On the other hand, supporters of voluntary systems highlight the impossibility of legislation covering all organisations. Compliance mechanisms have a limited scope, while voluntary instruments allow companies of all sizes and sectors to participate.
Both frameworks have weak points. Voluntary action can be diluted by changes to the frameworks that govern it, as evidenced by the ongoing revision of the Greenhouse Gas Protocol. Businesses across the board have opposed the revision, arguing that the new requirements are not feasible for most companies. Many may downscale their commitments or abandon them entirely.
Voluntary markets are also hindered by structural oversupply. The GO market, the most developed EAC market in the world, still struggles with an excess of available certificates. In contrast, in mandatory markets—supporters would say—compliance provides a demand floor, creating real scarcity and price tension, which ensures the long-term viability of the system.

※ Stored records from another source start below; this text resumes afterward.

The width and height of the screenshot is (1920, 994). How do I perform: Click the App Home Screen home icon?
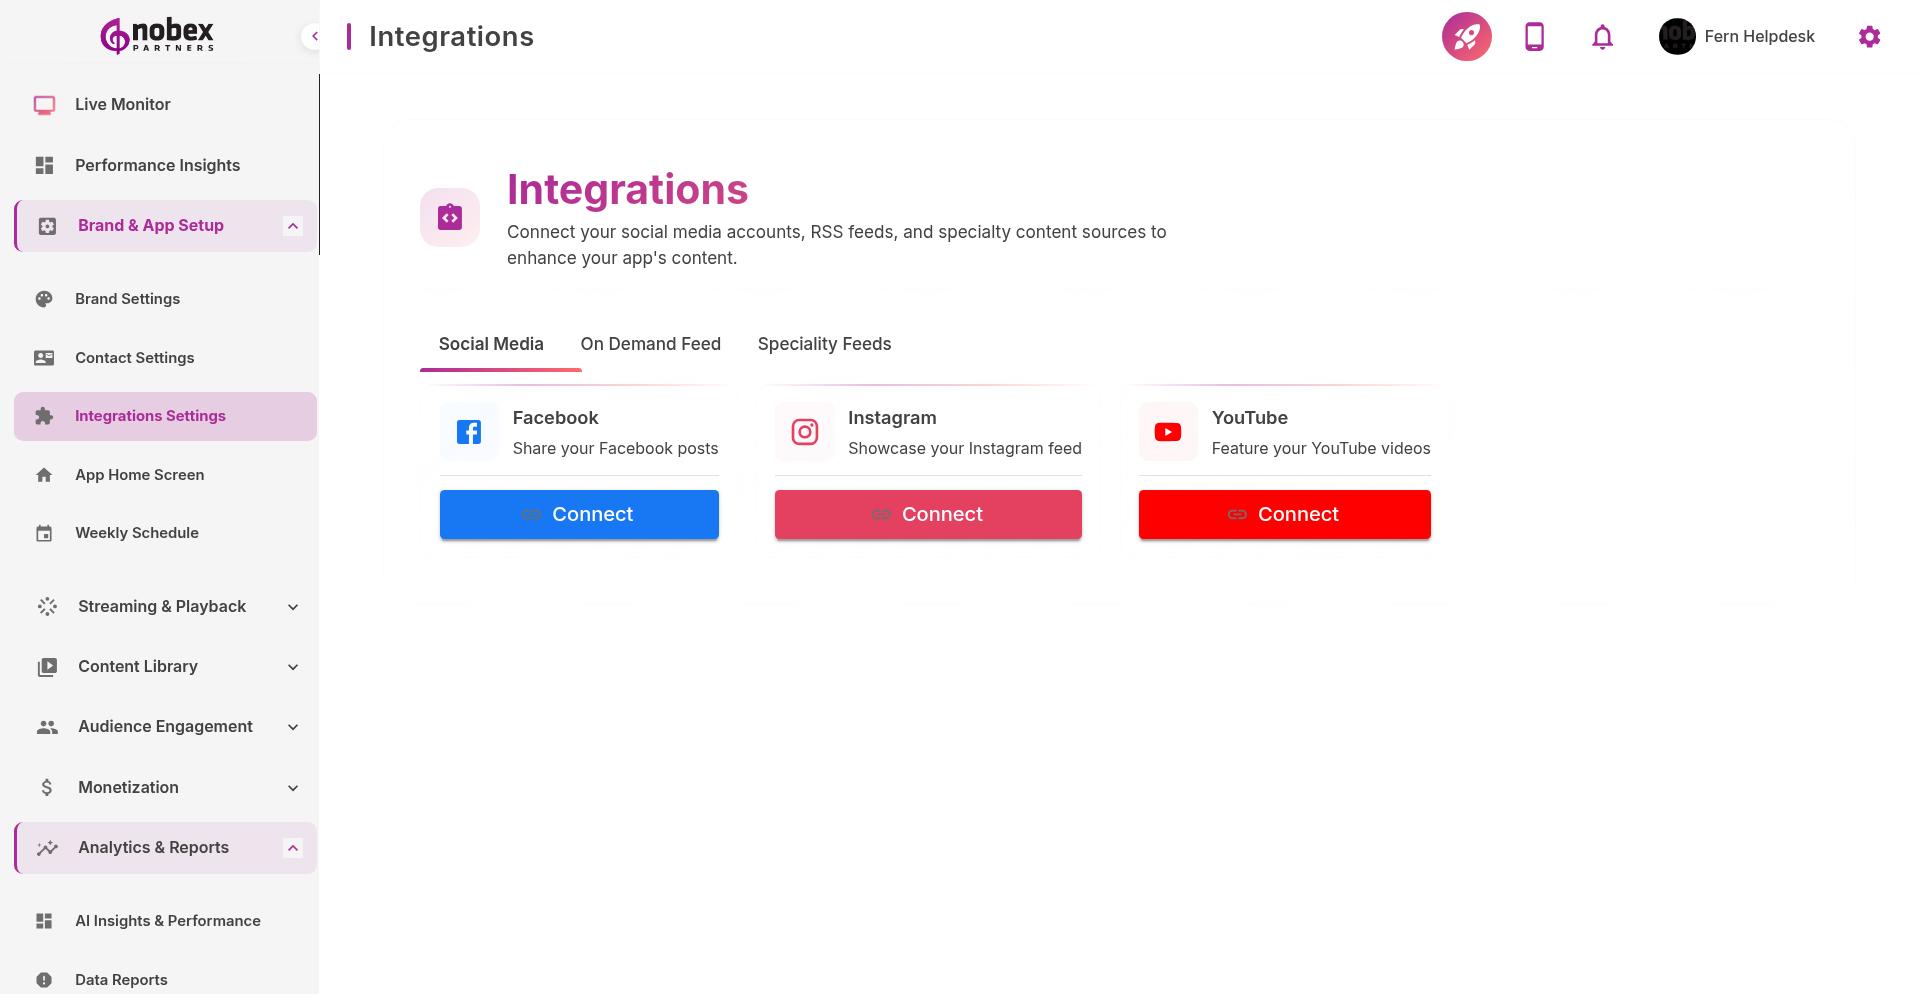point(44,475)
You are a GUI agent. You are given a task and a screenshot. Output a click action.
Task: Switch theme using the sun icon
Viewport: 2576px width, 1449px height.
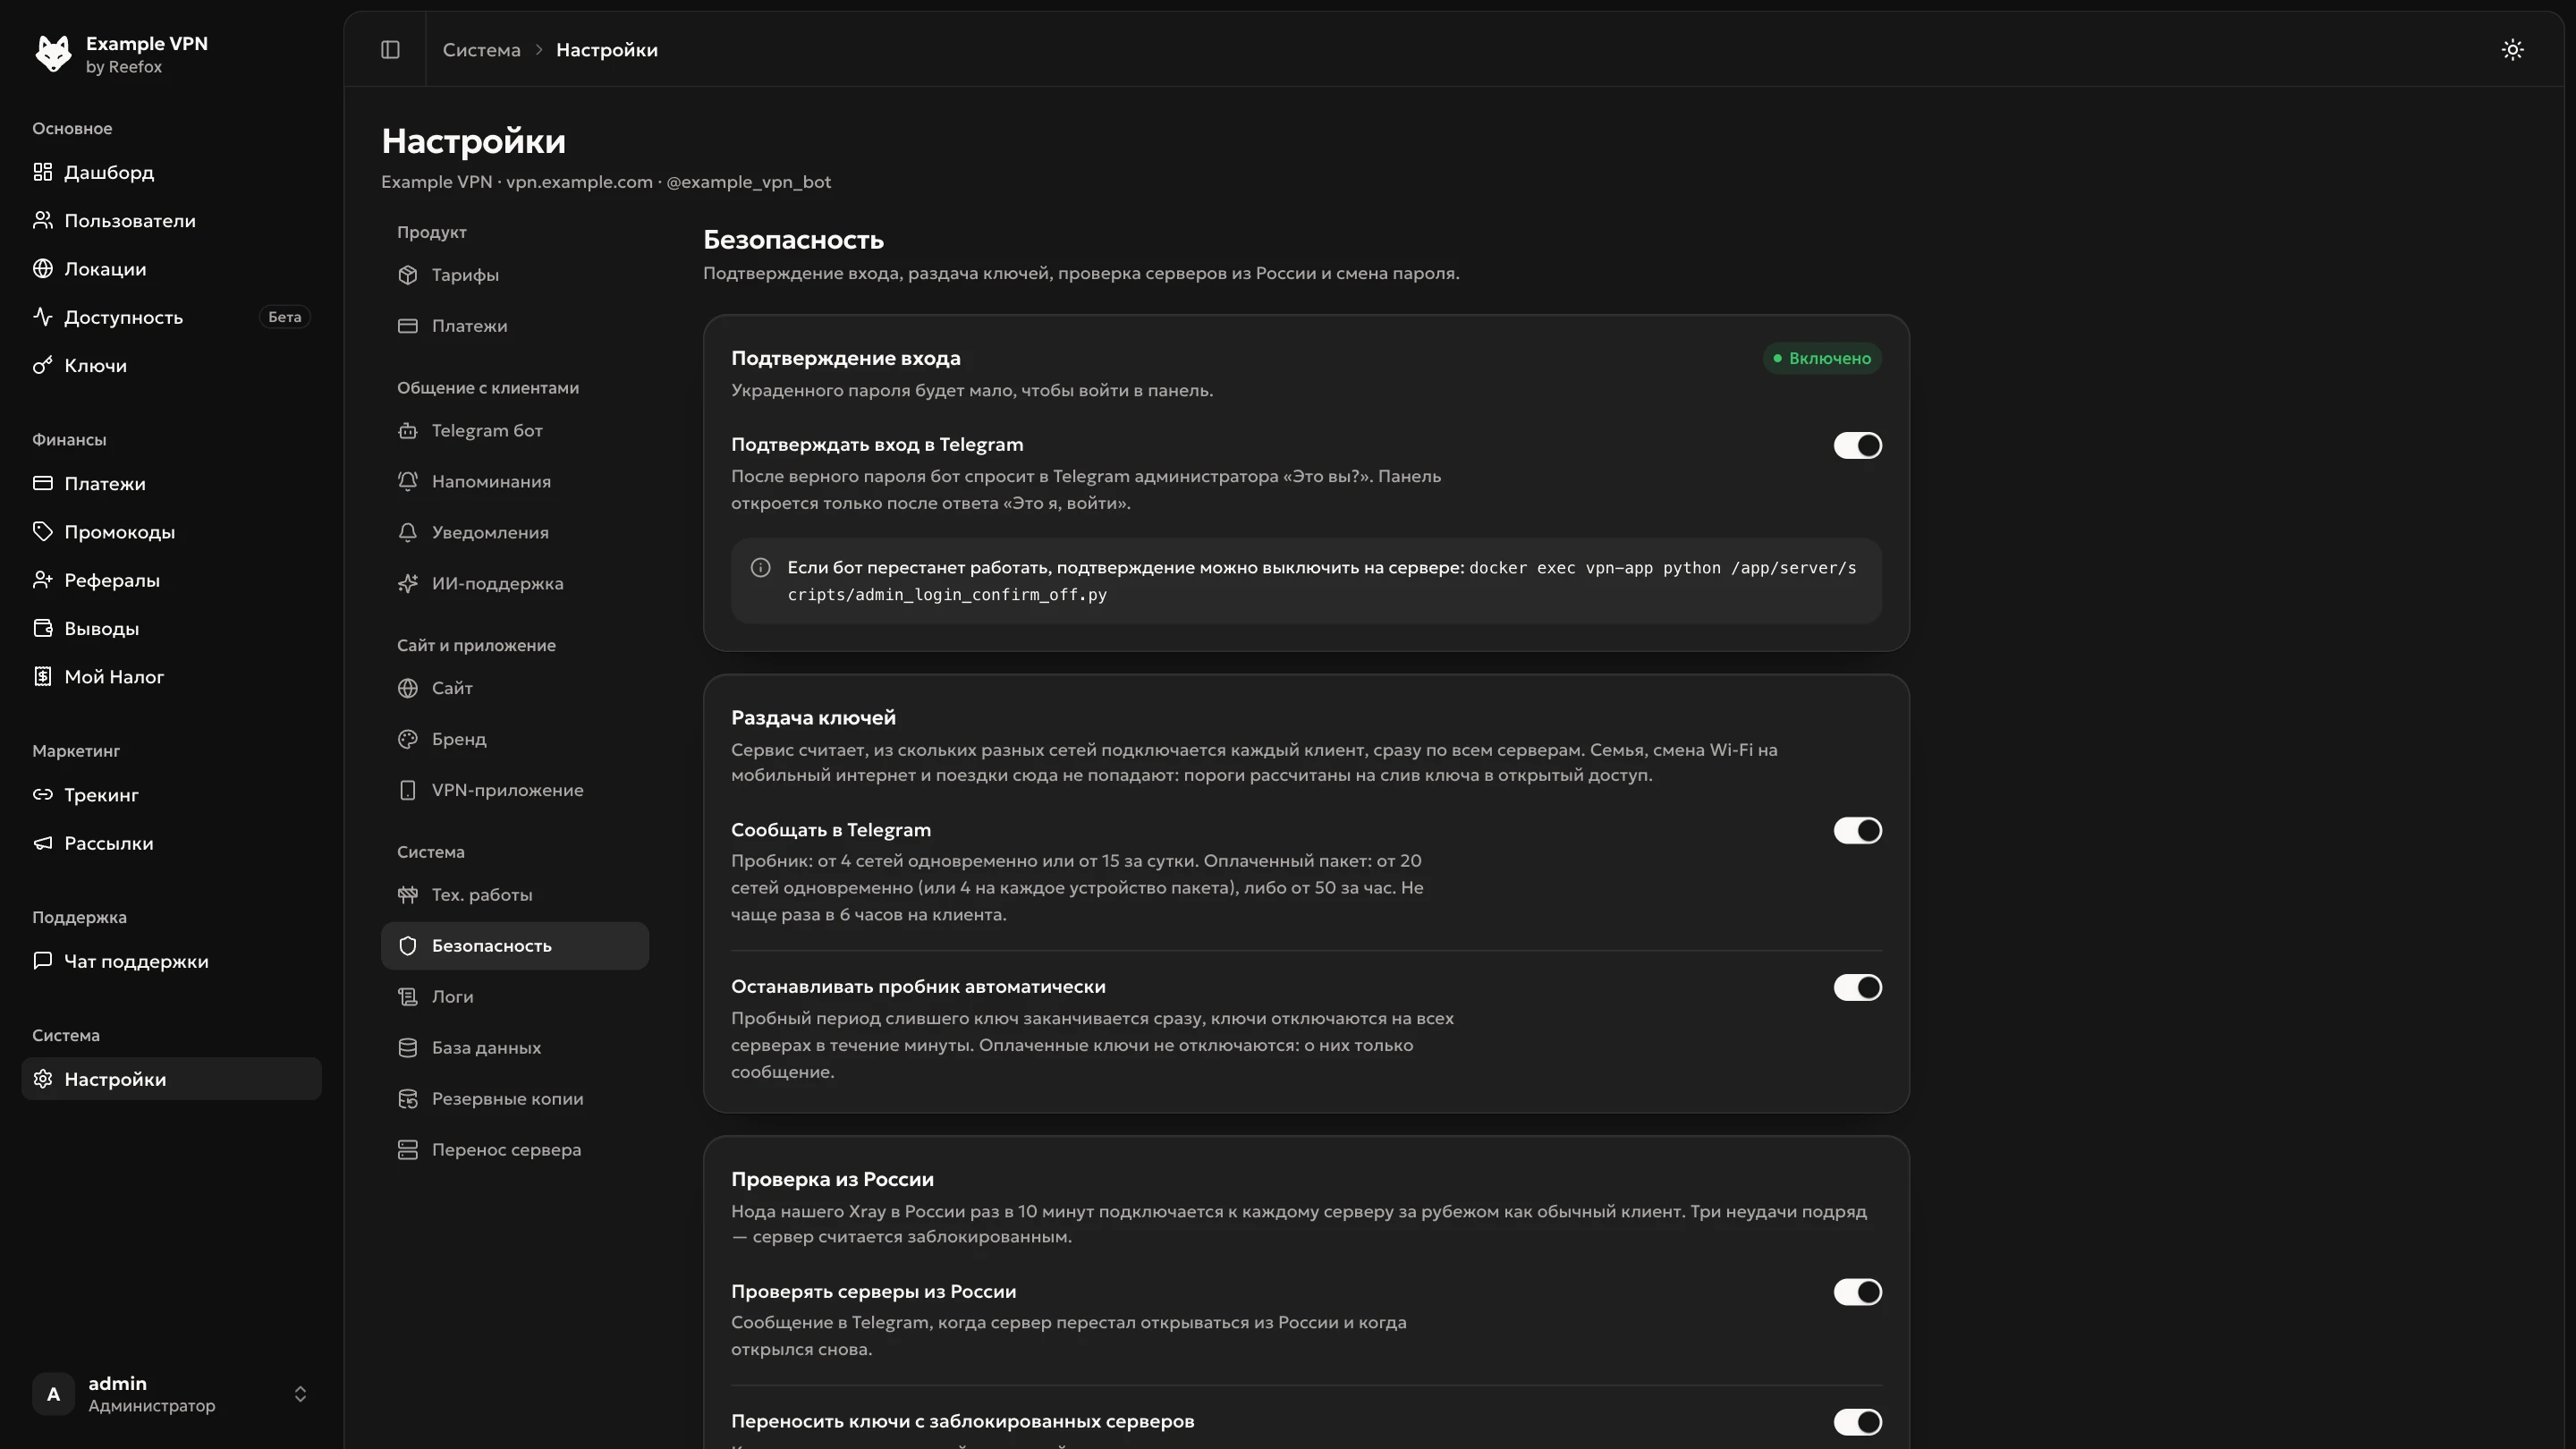2512,49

But is the political will that underpins regulations guaranteed? In recent years, the CSRD has been diluted to a fraction of its original scope. The ETS, where allowance prices have plateaued, faces significant backlash from some Member States. The US is currently leading a rejection of all climate measures, while global warming appears to have slipped down the priority list, even among progressive governments.
How, then, should we decide which tool is more effective? If both have downsides, do we have to choose one, or are we asking the wrong question altogether?
Voluntary and mandatory environmental markets are not isolated; they are part of a self-reinforcing system. This interplay between markets and regulations is what UN Climate Change High-Level Champion Nigel Topping calls an “ambition loop.”
Politicians have the power to create binding obligations, but they must also think about risk, public support, and the likelihood of pushback, which becomes less likely when policies build on strong voluntary momentum. Voluntary action, in turn, incentivises legislators to develop more ambitious regulations that continue moving the needle in the right direction.
Consider the development of the policies and frameworks discussed here. The Guarantees of Origin system was established in 2001. Shortly after, the ETS emerged. While the GO system did not directly shape the EU ETS, both arose from the same policy push—one to track (mostly voluntary) renewable electricity use, the other to price carbon. Together, they became complementary tools in Europe’s climate framework.
Strong support for the GO system has since influenced policies like the CSRD to include it in their frameworks. GOs are also becoming an increasingly prominent feature in each successive revision of the Renewable Energy Directive.
In some countries, the impact of voluntary mechanisms on policy is even more visible. In Norway, where GOs were historically unpopular among parts of industry and government, strong voluntary procurement—and its financial benefits—has led to their inclusion in a tax scheme that generates significant income for the Norwegian government. The importance of the tracking system and Norway’s continued participation in it are now beyond question.
Environmental commodities are at a crossroads. Political turbulence is global, and voluntary commitments are being tested. But the markets remain. To stay relevant, they must continue to stimulate and reinforce each other. After all, we are pursuing the same goal. The more tools we have at our disposal, the greater our chances of achieving it.